• [Given data]:

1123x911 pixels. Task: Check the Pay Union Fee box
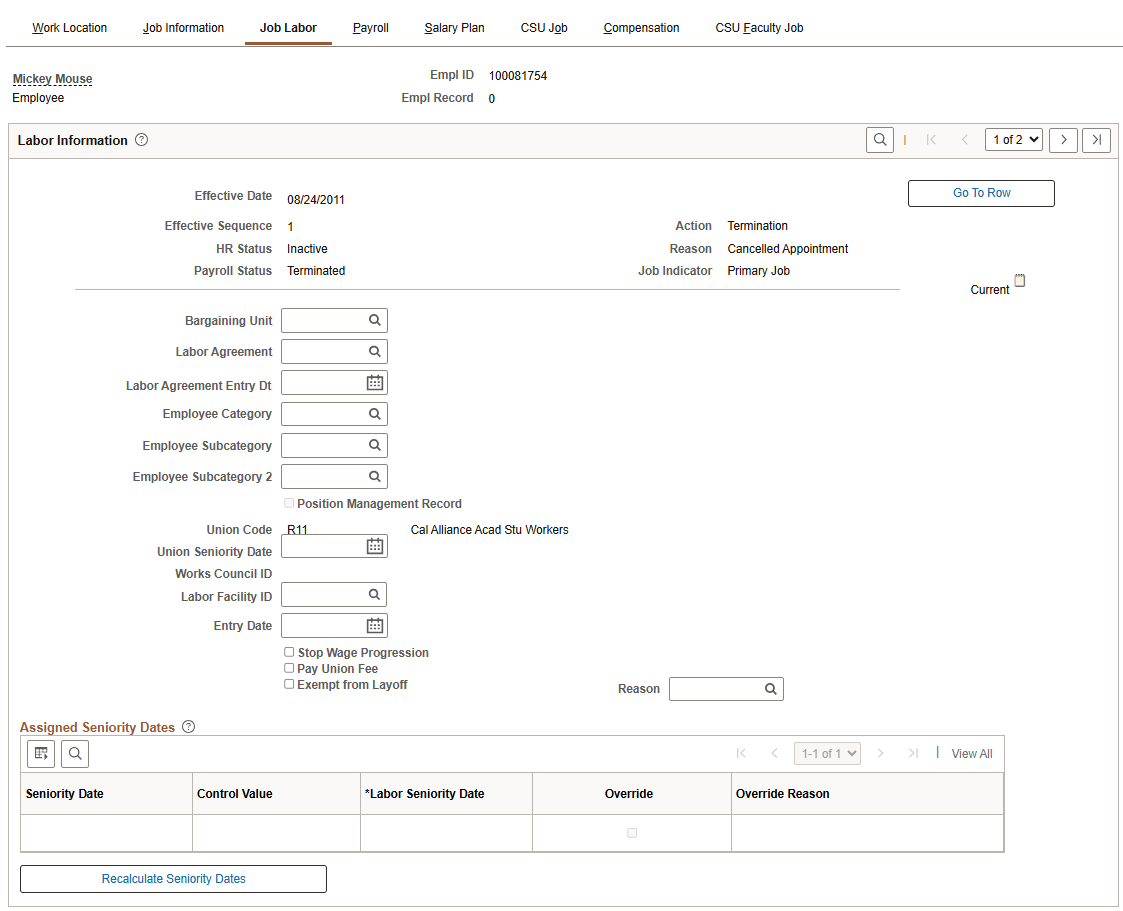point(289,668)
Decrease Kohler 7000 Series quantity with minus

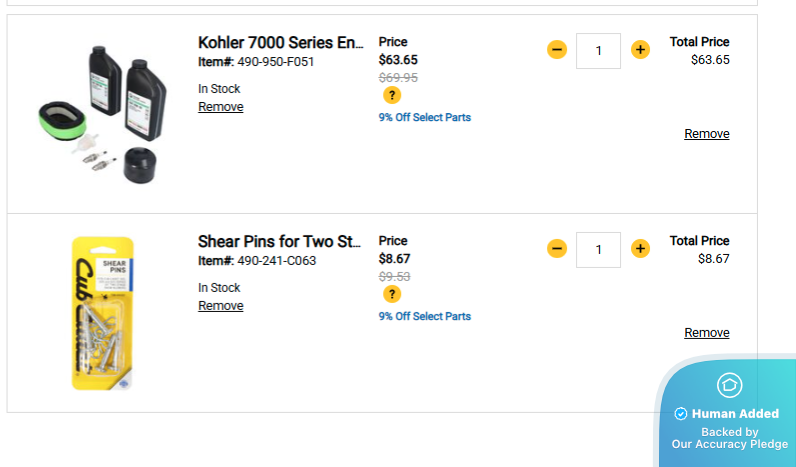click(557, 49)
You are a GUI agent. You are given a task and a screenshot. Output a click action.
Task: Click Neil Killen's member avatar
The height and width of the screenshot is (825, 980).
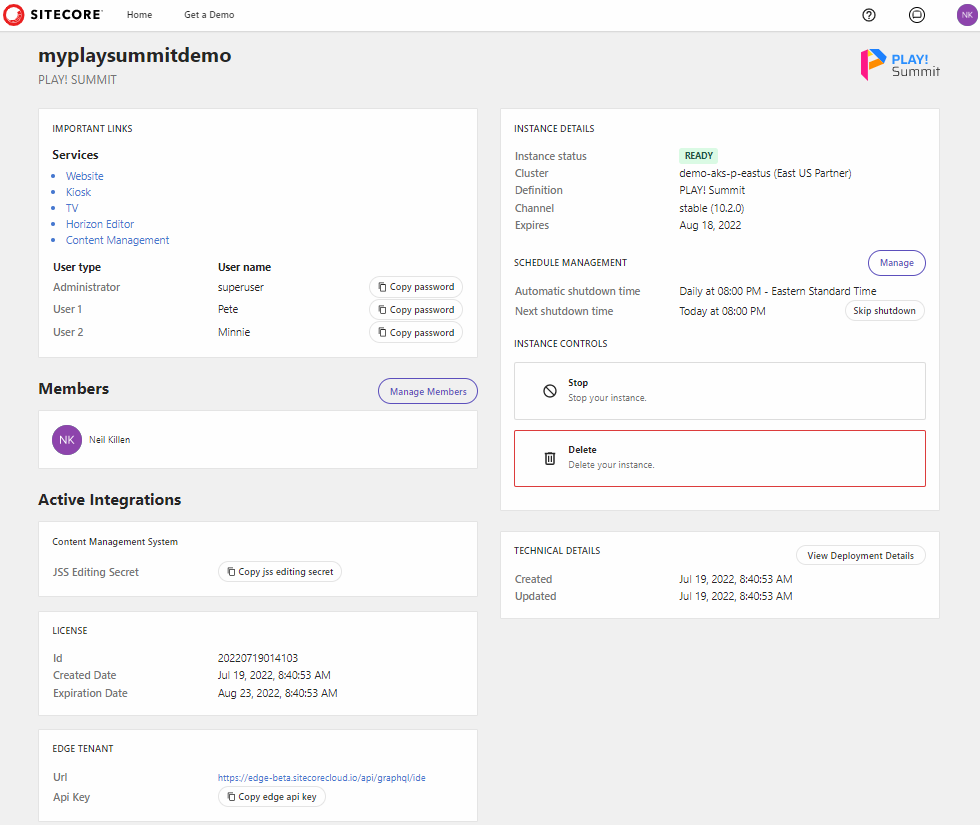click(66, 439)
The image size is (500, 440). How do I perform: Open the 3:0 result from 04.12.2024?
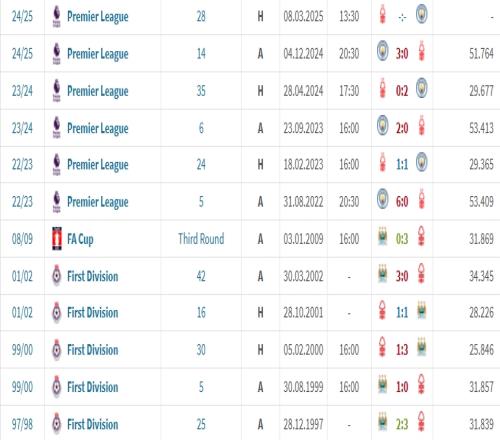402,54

• [What to work on]:
Leave the pictures out, and copy exactly each line from the one containing "Decrease Kohler 7000" through the final line of the data.

• [Finished exercise]:
Decrease Kohler 7000 Series quantity with minus

click(557, 49)
You are a GUI agent. You are given a task and a screenshot. Output a click action.
Task: Click Neil Killen's member avatar
The height and width of the screenshot is (825, 980).
click(66, 439)
The image size is (500, 440). How do I perform: Open the 3:0 result from 04.12.2024?
402,54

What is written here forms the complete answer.